To compensate, I hardly browse the web much nowadays - at least, not in any random browsing manner.
I feed all the sites I am likely to be interested in into my feed aggregator (Google reader), filter out duplicate items, and search/scan the rest for items of interest. When I decide to go to read agiven web page, all the ad-blocking is enabled.
As for CNET, yep it is horrible. But it doesn't look too bad after all the ad garbage has been filtered out, and it looks really quite nice (made just how you like it) when viewed with the FF add-on Reader 2.0 and your customised colours/fonts. Ah! Bliss for the eyes.

What annoys me about this though is that the admen have hijacked the Internet and are pumping all this garbage noise down to our modems/routers, and we are paying with our money for the bandwidth utilisation and with our time for the browser lag to filter it all out again.
I still reckon the JunkBuster approach was the most effective, efficient and least wasteful of resources.
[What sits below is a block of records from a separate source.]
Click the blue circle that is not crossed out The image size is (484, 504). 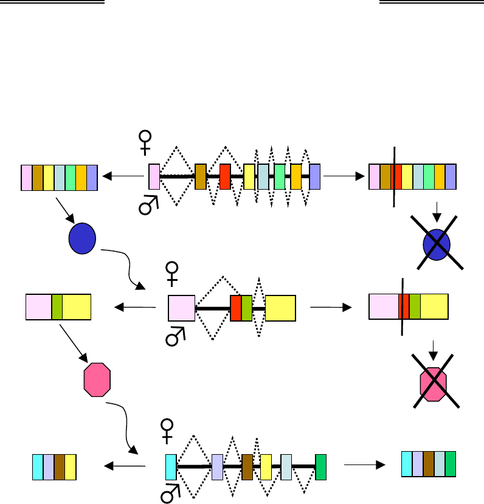[82, 238]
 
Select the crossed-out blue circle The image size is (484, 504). [436, 243]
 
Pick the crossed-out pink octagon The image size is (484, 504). [434, 384]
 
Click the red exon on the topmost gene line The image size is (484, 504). [225, 176]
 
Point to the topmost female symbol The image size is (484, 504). [145, 141]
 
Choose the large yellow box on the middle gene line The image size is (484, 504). [280, 308]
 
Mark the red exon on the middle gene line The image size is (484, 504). [235, 308]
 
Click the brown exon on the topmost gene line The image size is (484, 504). [200, 176]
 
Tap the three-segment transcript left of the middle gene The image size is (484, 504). [58, 306]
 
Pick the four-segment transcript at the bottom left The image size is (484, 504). [54, 467]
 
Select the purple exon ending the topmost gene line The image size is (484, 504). [314, 176]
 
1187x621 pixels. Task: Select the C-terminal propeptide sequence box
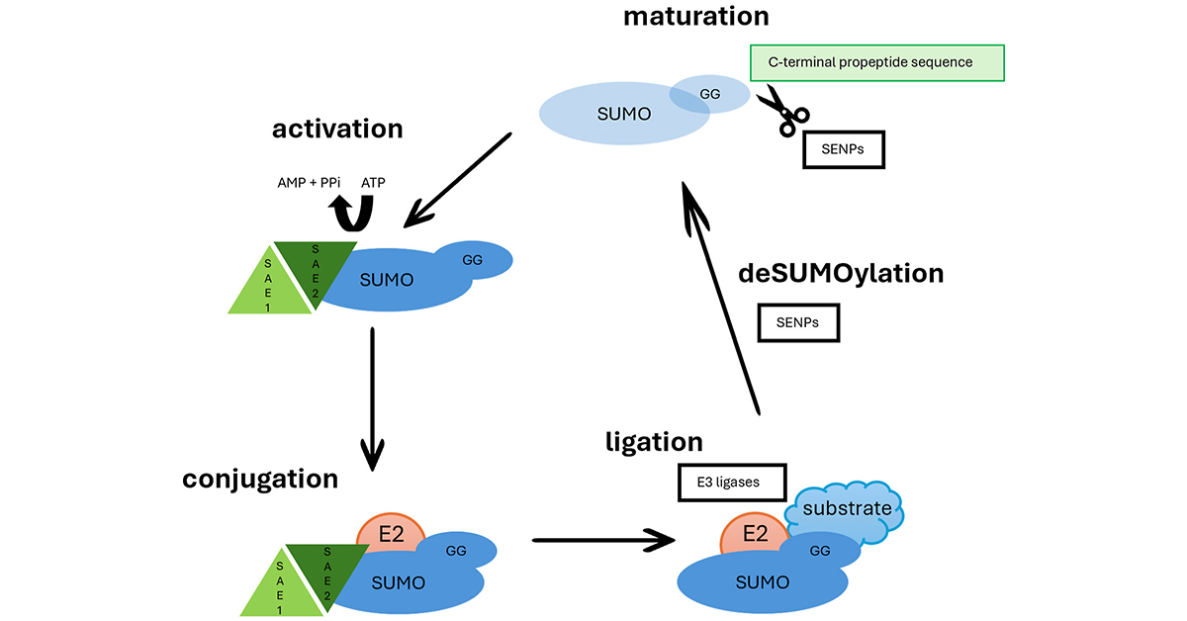point(877,62)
As far as I understood it, that just stopped the garbage at the source webserver you client was communicating with. I think the advertisers must have somehow "fixed" the authors of that software though. It was too effective at what it did.

mahesh2k:
Fodder, as per SEOMoz guys yes google is using that data to make search results more personalized and use the blocked sites data for filtering them out of search engines.

As for that add-on on chrome, recent policy changes expect us to share that data with google servers or else they're going to disable that plugin. So basically that add-on and logged in blocking pretty much is under googles control.

Deozaan:
When did Google start previewing the search results on the side of the page? :huh:

AFT! Blocking Google Nonsense is HERE!

mahesh2k:
I think preview was released during early Feb or march this year.